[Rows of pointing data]
>>

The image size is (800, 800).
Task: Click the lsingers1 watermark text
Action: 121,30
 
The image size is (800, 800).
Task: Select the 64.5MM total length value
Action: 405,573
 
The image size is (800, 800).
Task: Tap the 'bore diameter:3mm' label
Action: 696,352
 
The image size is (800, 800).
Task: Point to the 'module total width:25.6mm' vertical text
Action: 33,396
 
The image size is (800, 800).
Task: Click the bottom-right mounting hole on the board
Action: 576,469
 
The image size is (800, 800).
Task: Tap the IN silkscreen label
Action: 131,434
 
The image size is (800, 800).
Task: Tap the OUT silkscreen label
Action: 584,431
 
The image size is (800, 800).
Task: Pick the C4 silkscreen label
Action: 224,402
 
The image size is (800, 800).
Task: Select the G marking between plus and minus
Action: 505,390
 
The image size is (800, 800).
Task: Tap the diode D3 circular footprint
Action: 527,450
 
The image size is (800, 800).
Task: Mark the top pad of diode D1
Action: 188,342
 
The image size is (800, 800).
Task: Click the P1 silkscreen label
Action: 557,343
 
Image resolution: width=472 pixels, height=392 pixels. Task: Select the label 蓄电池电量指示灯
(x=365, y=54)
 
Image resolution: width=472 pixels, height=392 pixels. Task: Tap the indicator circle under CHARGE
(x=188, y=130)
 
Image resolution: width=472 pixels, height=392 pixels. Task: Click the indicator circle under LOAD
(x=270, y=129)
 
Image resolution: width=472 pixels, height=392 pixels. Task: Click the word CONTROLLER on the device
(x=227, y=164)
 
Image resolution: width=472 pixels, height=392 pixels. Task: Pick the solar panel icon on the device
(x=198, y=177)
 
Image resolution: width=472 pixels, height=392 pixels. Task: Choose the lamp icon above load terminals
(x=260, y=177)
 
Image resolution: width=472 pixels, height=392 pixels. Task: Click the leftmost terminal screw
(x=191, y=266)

<<

## Work required
Please copy these entries line for line, without changing anything.

## Exercise output
The image size is (800, 800).
Task: Click the lsingers1 watermark text
Action: 121,30
 
The image size is (800, 800).
Task: Select the 64.5MM total length value
Action: 405,573
 
The image size is (800, 800).
Task: Tap the 'bore diameter:3mm' label
Action: 696,352
 
The image size is (800, 800).
Task: Point to the 'module total width:25.6mm' vertical text
Action: 33,396
 
The image size is (800, 800).
Task: Click the bottom-right mounting hole on the board
Action: 576,469
 
The image size is (800, 800).
Task: Tap the IN silkscreen label
Action: 131,434
 
The image size is (800, 800).
Task: Tap the OUT silkscreen label
Action: 584,431
 
The image size is (800, 800).
Task: Pick the C4 silkscreen label
Action: 224,402
 
The image size is (800, 800).
Task: Select the G marking between plus and minus
Action: 505,390
 
The image size is (800, 800).
Task: Tap the diode D3 circular footprint
Action: 527,450
 
The image size is (800, 800).
Task: Mark the top pad of diode D1
Action: 188,342
 
The image size is (800, 800).
Task: Click the P1 silkscreen label
Action: 557,343
 
Image resolution: width=472 pixels, height=392 pixels. Task: Select the label 蓄电池电量指示灯
(x=365, y=54)
 
Image resolution: width=472 pixels, height=392 pixels. Task: Tap the indicator circle under CHARGE
(x=188, y=130)
 
Image resolution: width=472 pixels, height=392 pixels. Task: Click the indicator circle under LOAD
(x=270, y=129)
 
Image resolution: width=472 pixels, height=392 pixels. Task: Click the word CONTROLLER on the device
(x=227, y=164)
 
Image resolution: width=472 pixels, height=392 pixels. Task: Pick the solar panel icon on the device
(x=198, y=177)
 
Image resolution: width=472 pixels, height=392 pixels. Task: Choose the lamp icon above load terminals
(x=260, y=177)
 
Image resolution: width=472 pixels, height=392 pixels. Task: Click the leftmost terminal screw
(x=191, y=266)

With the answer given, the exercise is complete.